将下列各行整理为编号列表，略去空行，答案中不要包含图片。
○ ○ ○
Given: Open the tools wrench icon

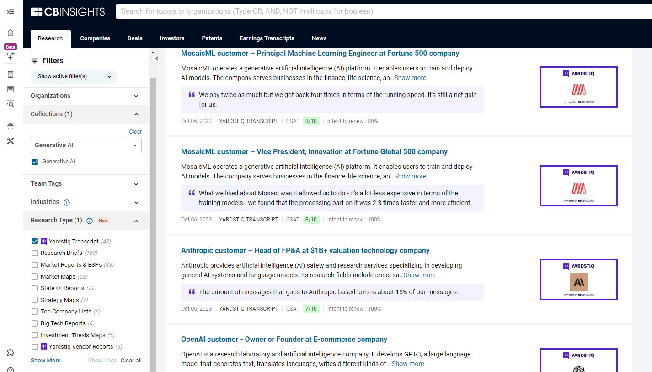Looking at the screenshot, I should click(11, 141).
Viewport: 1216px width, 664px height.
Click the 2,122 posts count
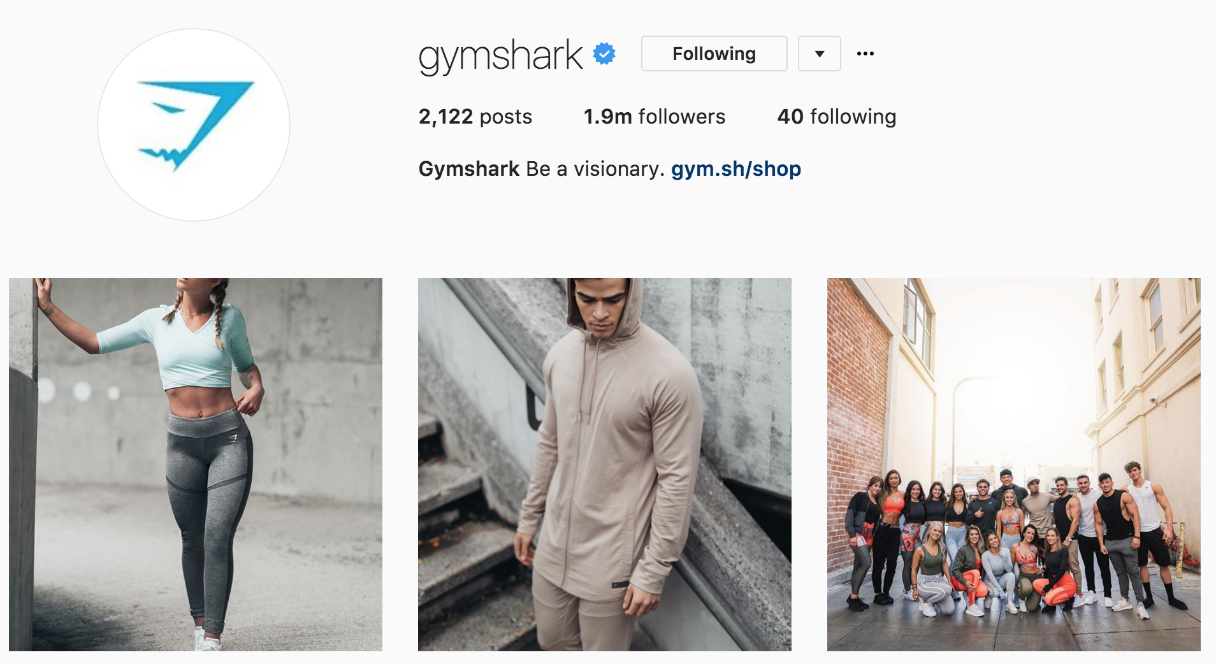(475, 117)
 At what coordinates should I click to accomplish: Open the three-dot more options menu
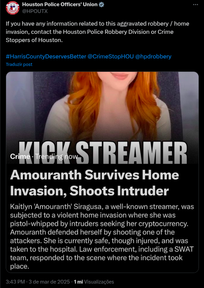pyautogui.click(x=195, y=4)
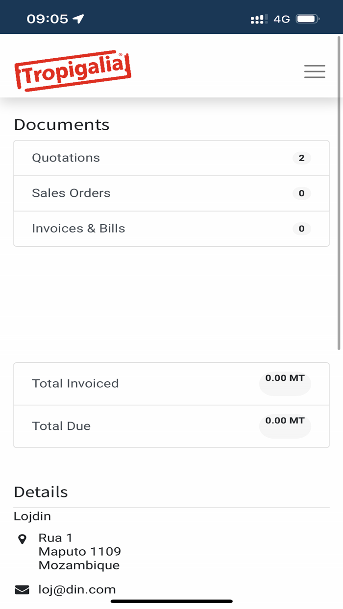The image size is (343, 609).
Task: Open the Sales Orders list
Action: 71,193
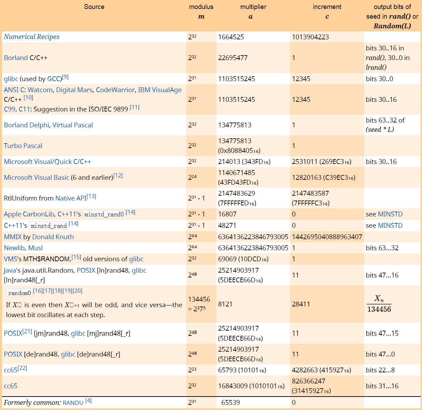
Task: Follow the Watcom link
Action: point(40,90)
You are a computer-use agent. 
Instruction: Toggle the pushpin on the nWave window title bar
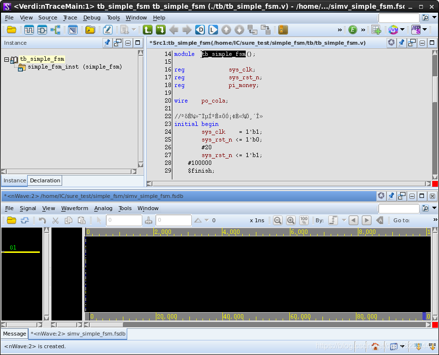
○ ○ ○
正确输出:
1. Given: Open the tools wrench icon
2. Looking at the screenshot, I should click(11, 141).
3. Viewport: 1216px width, 664px height.
4. Click the 2,122 posts count
5. (475, 117)
6.  At what coordinates should I click to accomplish: Open the three-dot more options menu
7. pyautogui.click(x=195, y=4)
8. The image size is (343, 609).
9. Task: Open the Sales Orders list
10. Action: 71,193
11. Task: Follow the Watcom link
12. Action: point(40,90)
13. You are a computer-use agent. 
14. Instruction: Toggle the pushpin on the nWave window title bar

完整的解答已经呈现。